◆ Problem description
Rewrite the rows that begin with the line containing "Image resolution: width=607" and end with the line containing "Identify the location of 'New", replacing "pixels" with "px" and keeping everything else the same. Omit the pictures from your answer.

◆ Provided records
— Begin —

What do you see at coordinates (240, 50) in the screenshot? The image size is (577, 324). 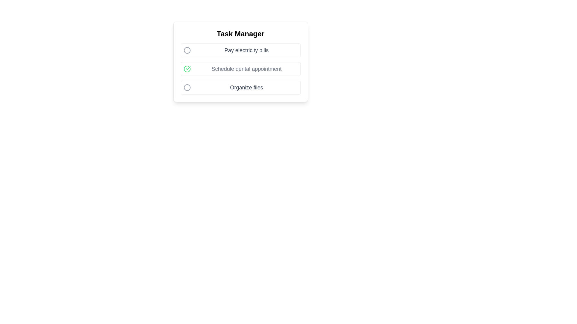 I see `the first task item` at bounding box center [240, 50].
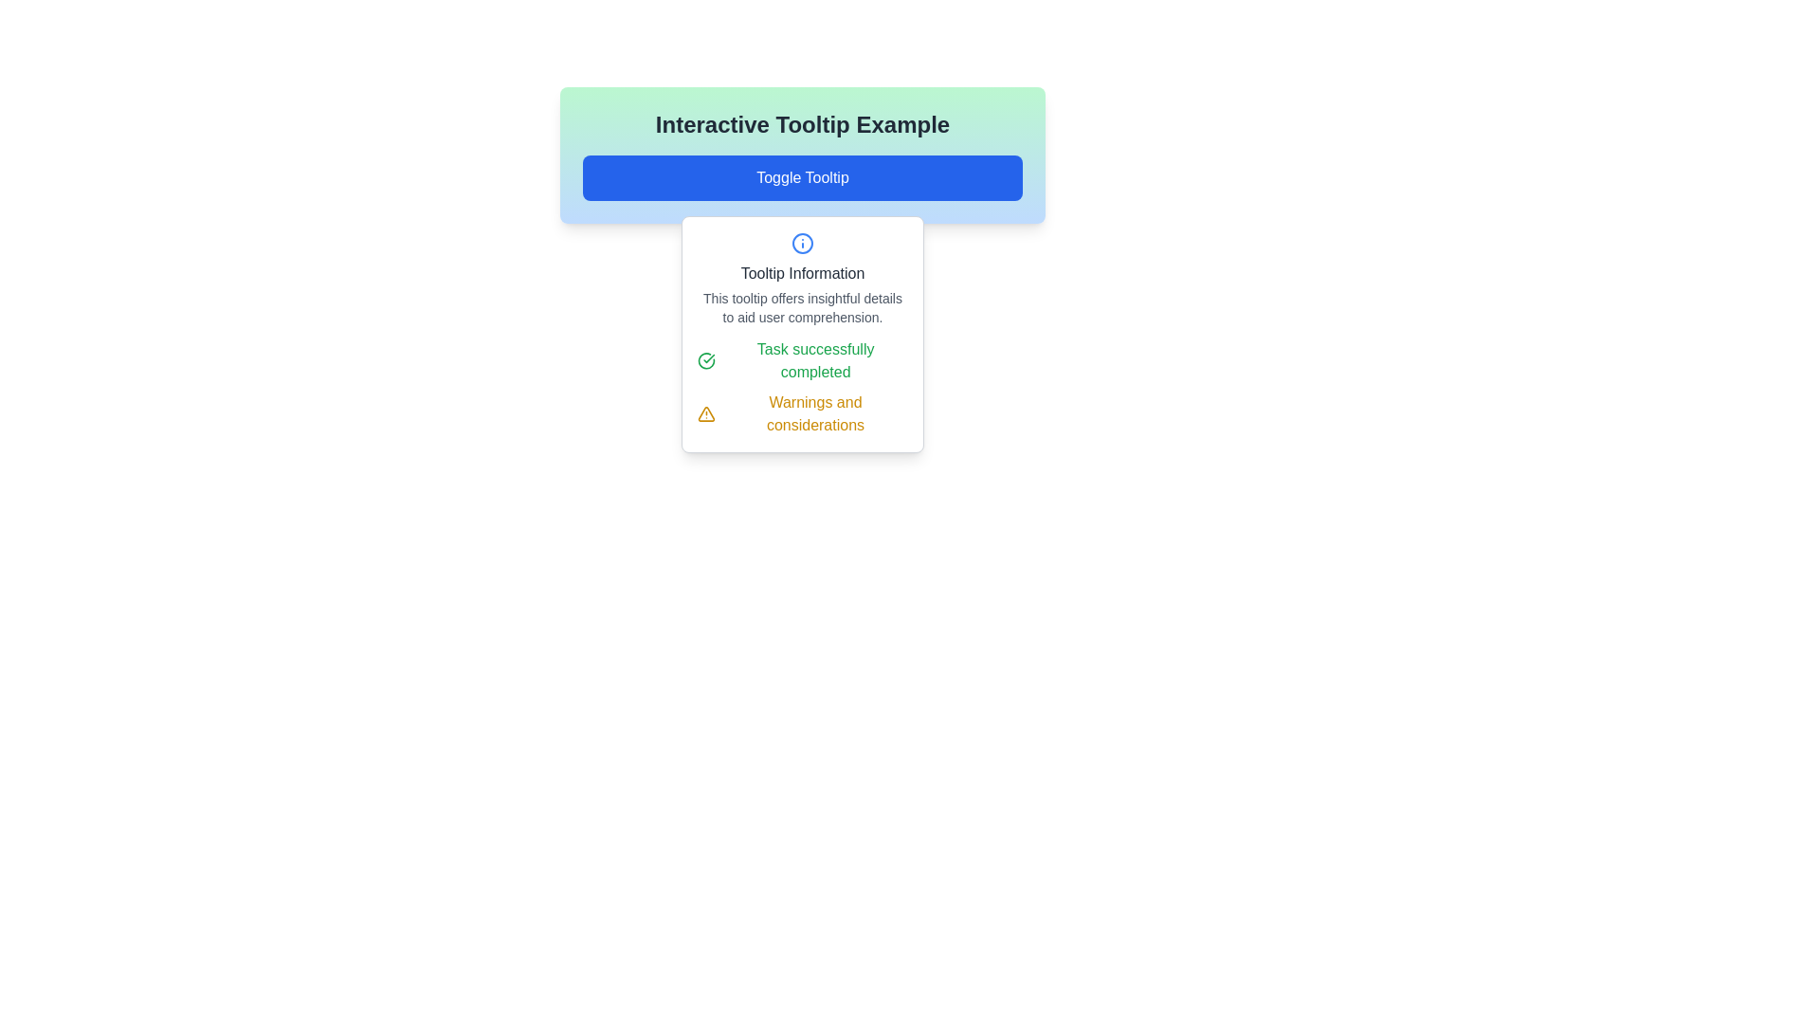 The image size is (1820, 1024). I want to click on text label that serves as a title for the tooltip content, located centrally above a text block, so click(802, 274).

— End —
— Begin —

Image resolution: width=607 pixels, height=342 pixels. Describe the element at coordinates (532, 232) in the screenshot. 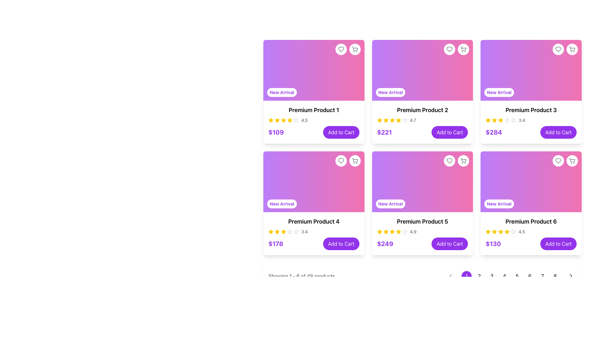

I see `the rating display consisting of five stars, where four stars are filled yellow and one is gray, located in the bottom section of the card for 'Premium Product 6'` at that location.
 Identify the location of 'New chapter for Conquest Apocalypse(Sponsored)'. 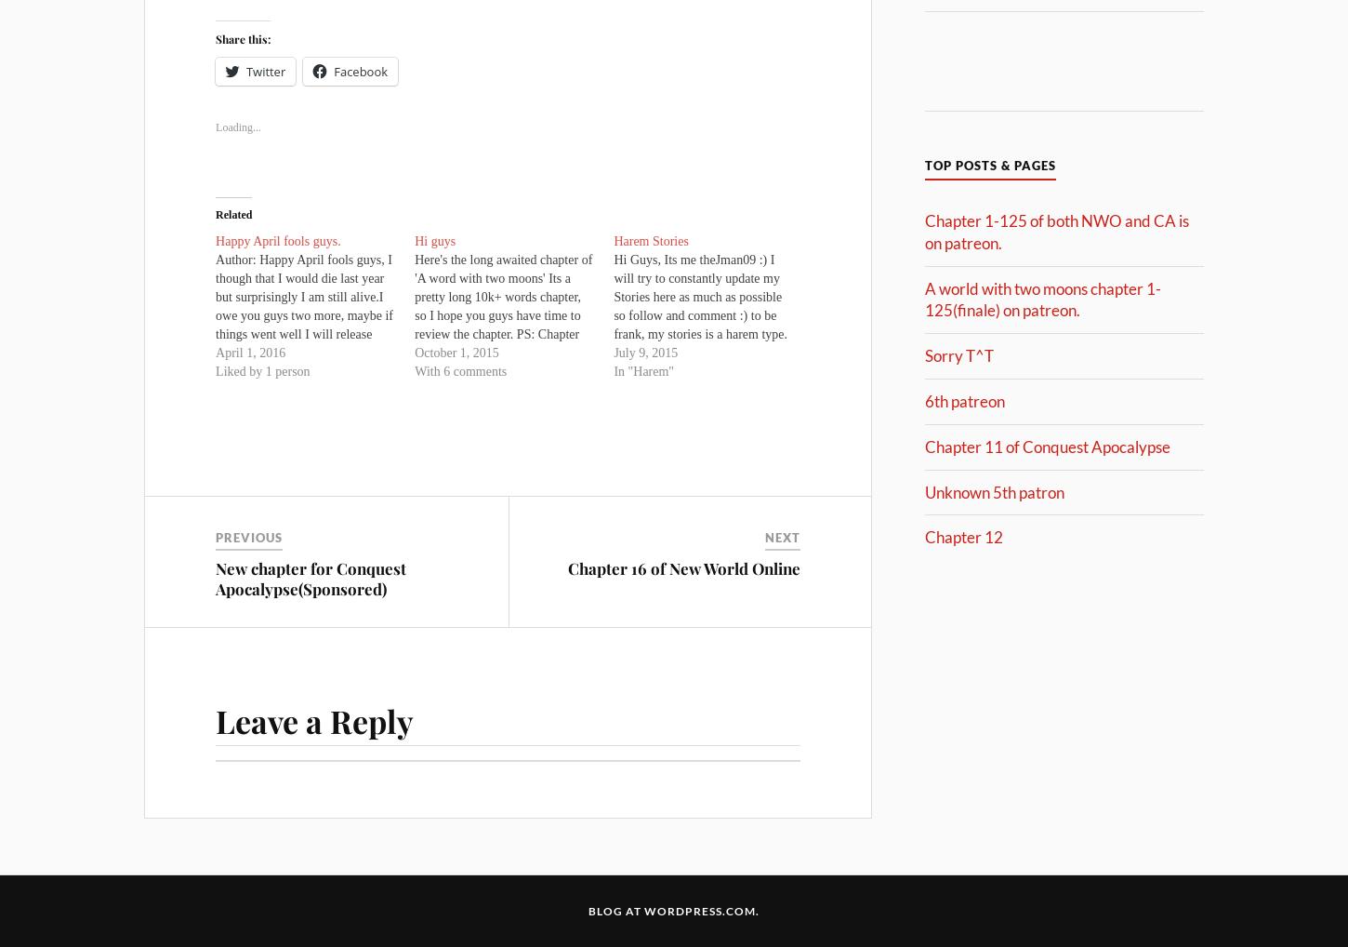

— End —
— Begin —

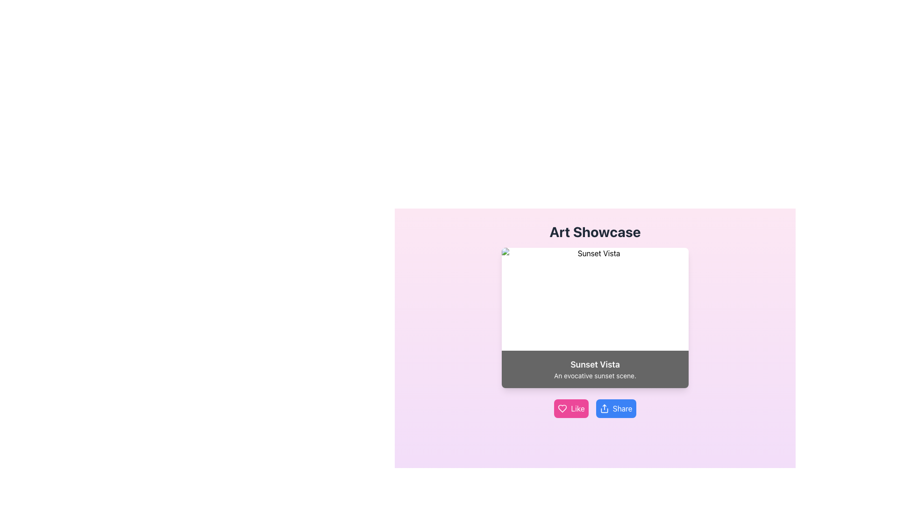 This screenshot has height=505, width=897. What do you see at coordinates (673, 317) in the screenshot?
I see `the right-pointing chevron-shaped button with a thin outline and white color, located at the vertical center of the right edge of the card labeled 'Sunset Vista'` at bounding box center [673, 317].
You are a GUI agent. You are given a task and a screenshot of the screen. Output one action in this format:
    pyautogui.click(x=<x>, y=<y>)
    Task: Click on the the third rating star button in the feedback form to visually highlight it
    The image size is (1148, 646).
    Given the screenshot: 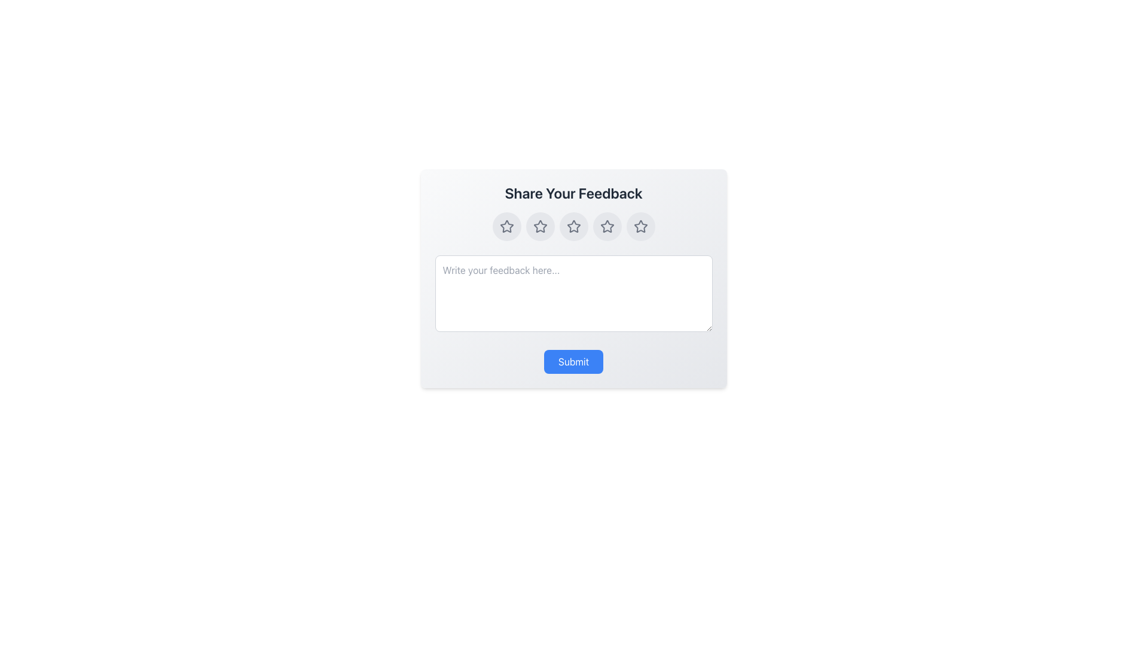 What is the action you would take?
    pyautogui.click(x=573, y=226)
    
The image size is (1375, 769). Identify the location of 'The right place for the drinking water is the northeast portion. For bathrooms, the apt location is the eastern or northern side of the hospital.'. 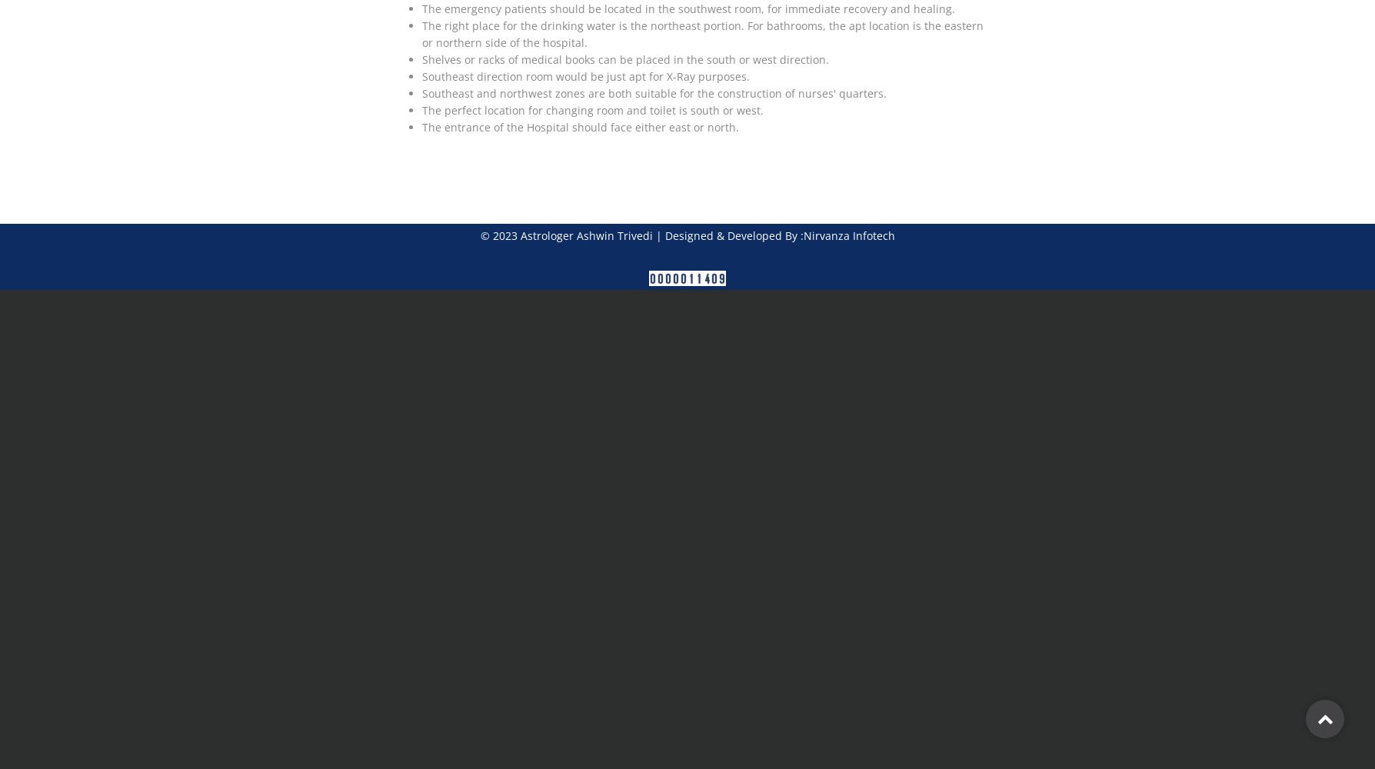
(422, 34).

— End —

◆ Completed task
Image resolution: width=607 px, height=342 px. Describe the element at coordinates (532, 232) in the screenshot. 

I see `the rating display consisting of five stars, where four stars are filled yellow and one is gray, located in the bottom section of the card for 'Premium Product 6'` at that location.
 Identify the location of 'New chapter for Conquest Apocalypse(Sponsored)'. 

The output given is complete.